What to do
Transcribe only what runs from the line containing "Image resolution: width=1512" through the final line below, exactly, and leave every picture out.

-- Data provided follows --

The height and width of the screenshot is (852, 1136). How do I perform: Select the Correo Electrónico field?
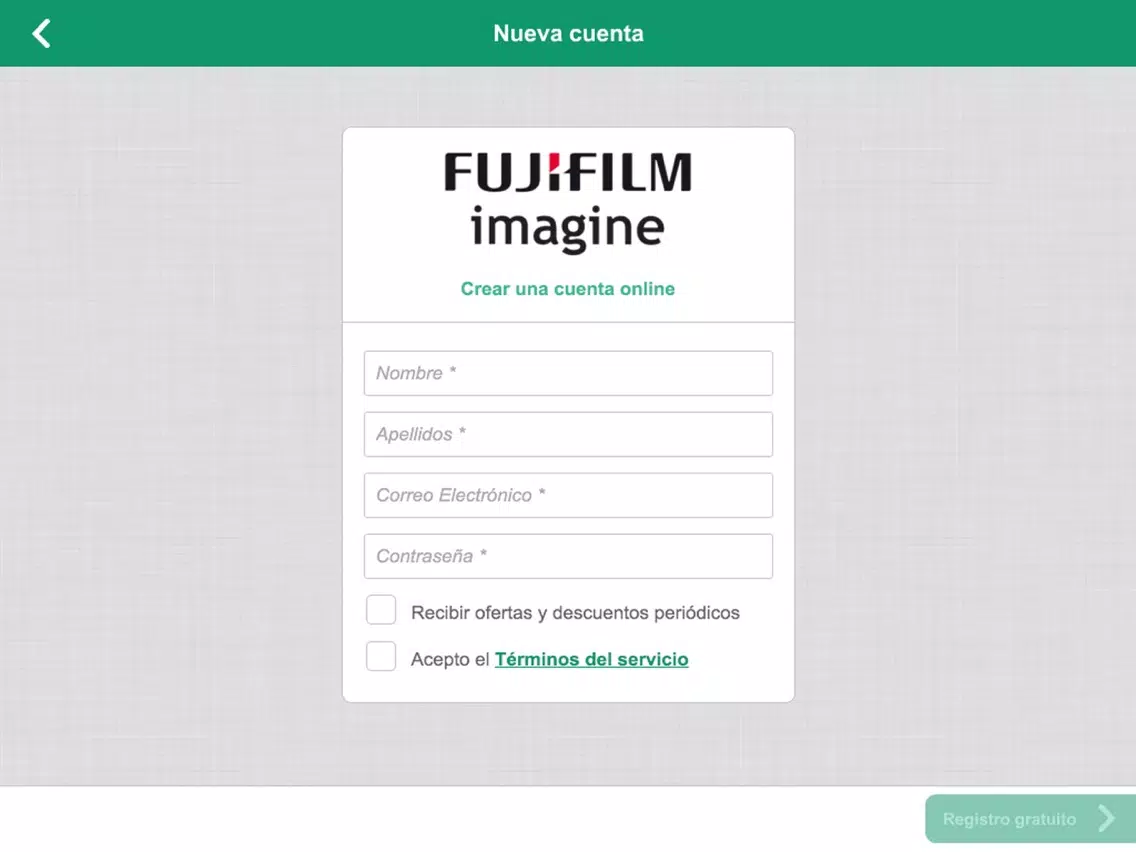pyautogui.click(x=568, y=495)
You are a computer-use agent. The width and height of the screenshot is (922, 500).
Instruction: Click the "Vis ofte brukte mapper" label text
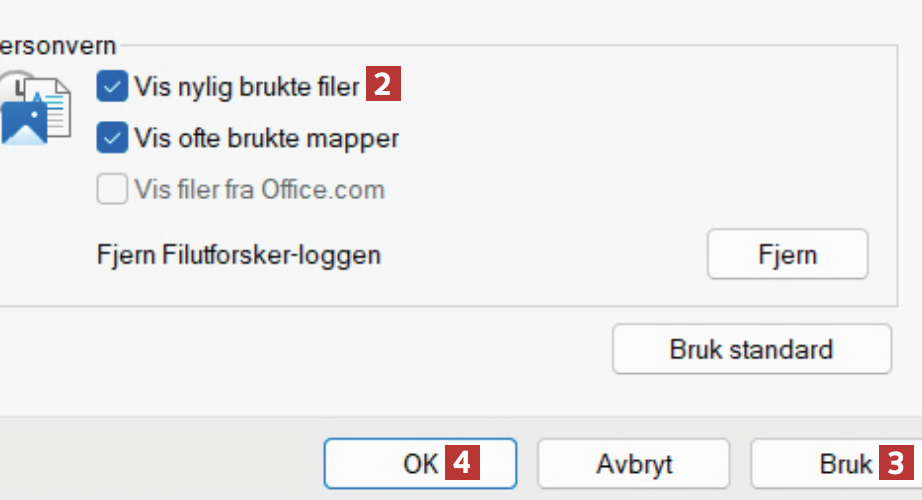click(266, 137)
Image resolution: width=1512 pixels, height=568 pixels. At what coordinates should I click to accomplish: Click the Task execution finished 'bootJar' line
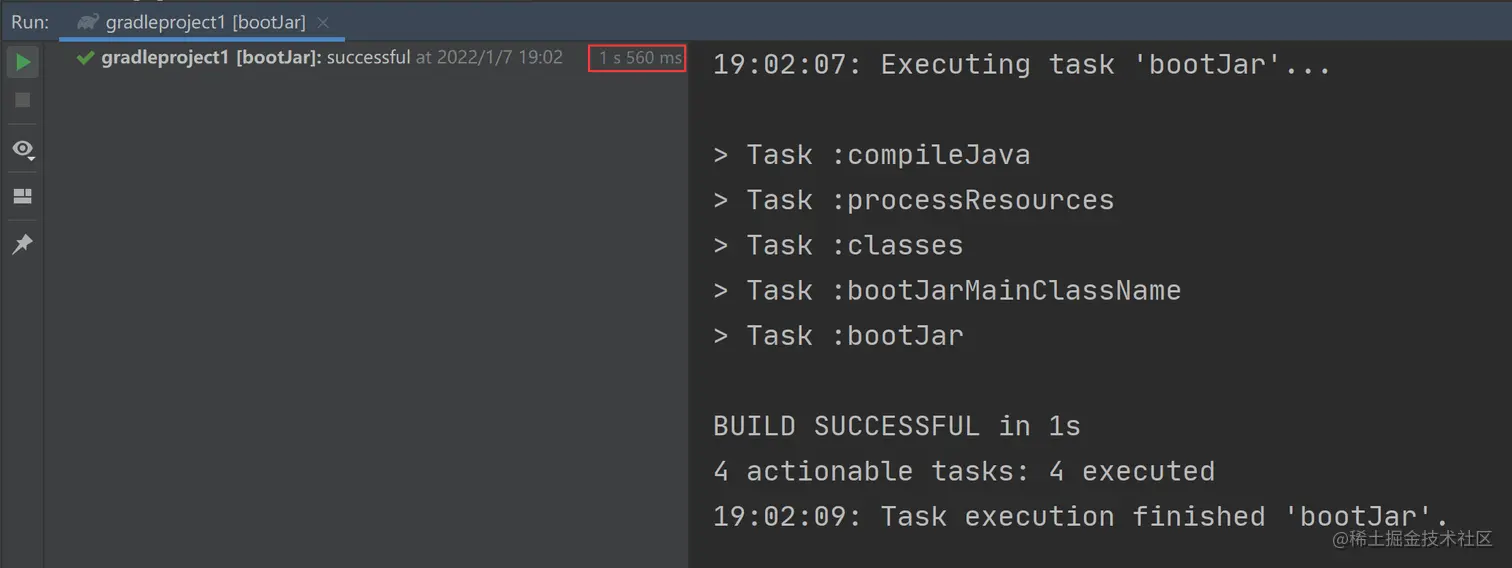click(x=1081, y=516)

-- Data provided concluded --

Answer box
Image resolution: width=1512 pixels, height=568 pixels. At what coordinates should I click to accomplish: Click the Task execution finished 'bootJar' line
click(x=1081, y=516)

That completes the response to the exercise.